Obviously, there is a lot going on in the world right now and the war in Ukraine has taken up a lot of the oxygen in the Senate, but this reconciliation window shuts on September 30th. For our part, we are absolutely focused trying to support the inclusion of 100% direct pay in whatever form it comes through.

We also don’t expect a lot of Republican support, given the dynamics of the reconciliation process. So, we will need to make sure we have every Democrat on board.

Q: For the readers who are interested in this topic, do you have any recommendations for resources where people can go to dive deeper?

A: There are a lot of organizations that have had things to say about this. PCEI has tried to gather all of this in once place on our website (https://www.partnershipforcleanenergyinvestment.com/). You can also follow PCEI on Twitter at @CleanEnergy and on LinkedIn for timely updates.

Q: Is there anything else you would like to say before we wrap up?
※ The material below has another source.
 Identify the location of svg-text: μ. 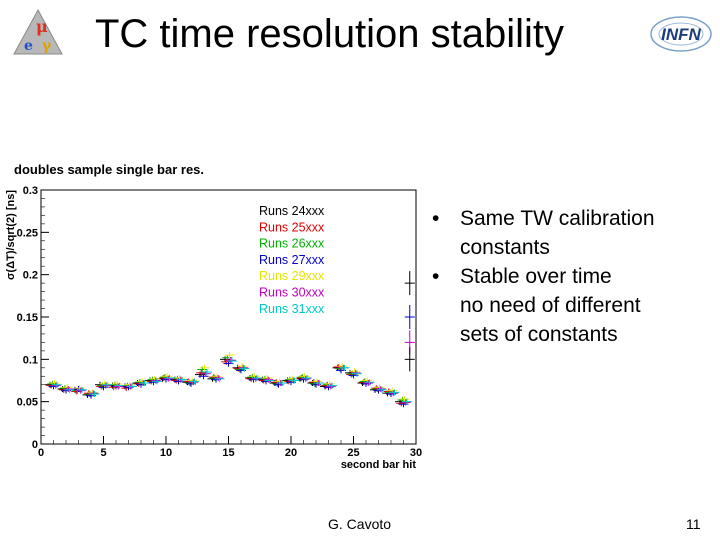
(42, 26).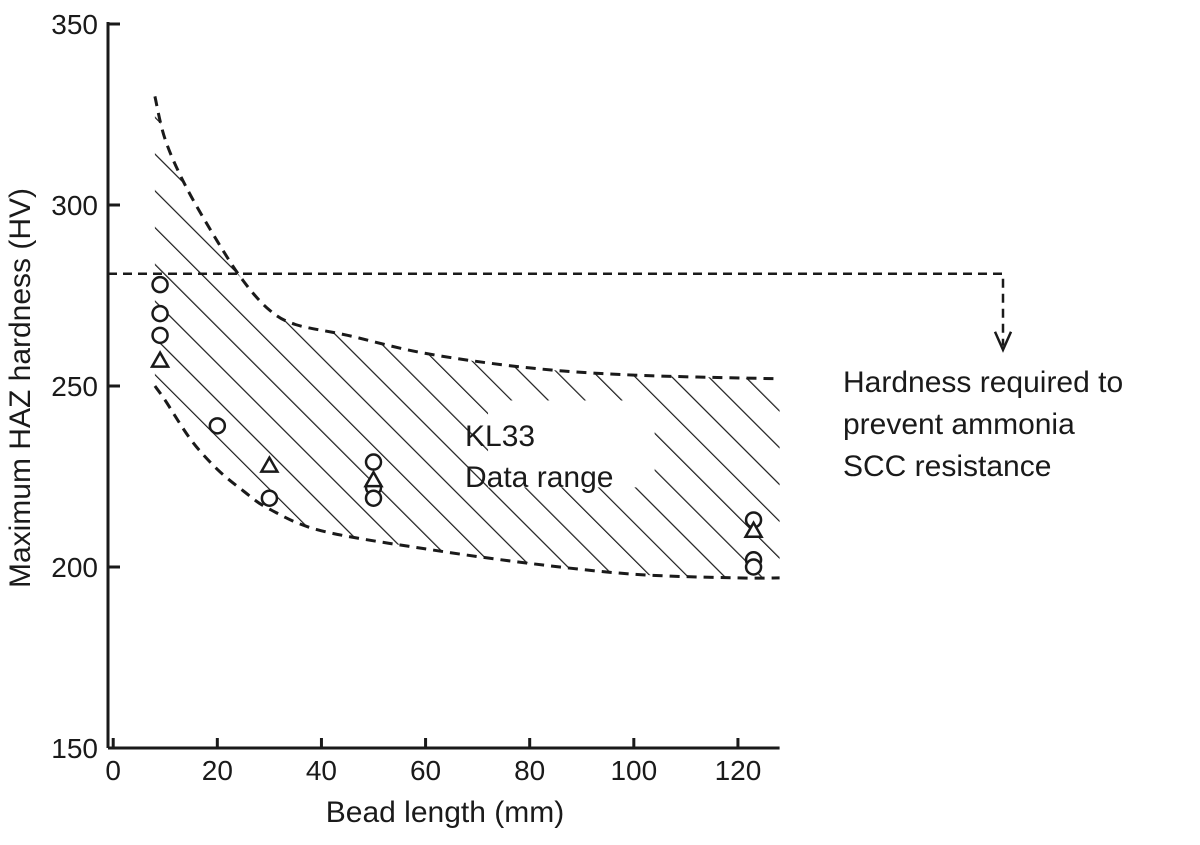 This screenshot has height=845, width=1200. I want to click on y-tick-label-300: 300, so click(74, 206).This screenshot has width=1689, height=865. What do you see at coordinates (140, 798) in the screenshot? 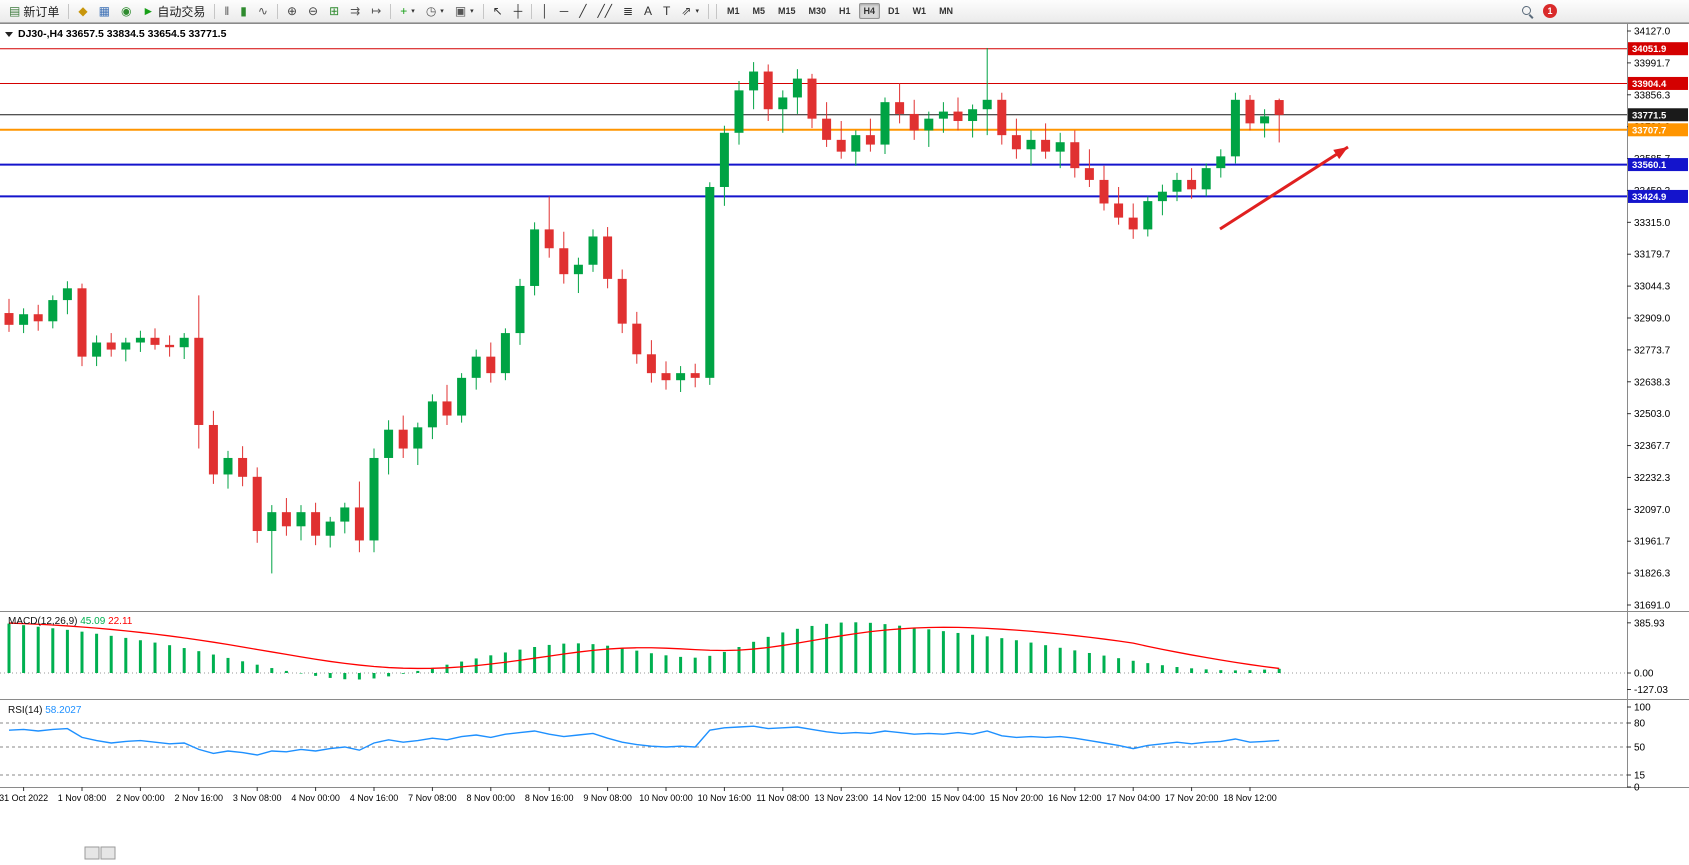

A: One of the things that has been interesting to me is how generally on-board tax equity investors have been with the direct pay proposal. You had Marshall Salant[2] with Citigroup who stated in an S&P article that “there has always been a supply-demand imbalance in the tax equity market. They’ve never had enough tax equity investor dollars to supply all the good projects.”. JP Morgan has also reached out to us and expressed support and asked how they can help. I think it shows that they recognize the value of the projects that are not getting the tax equity dollars that they need – and the difference direct pay can make for our country.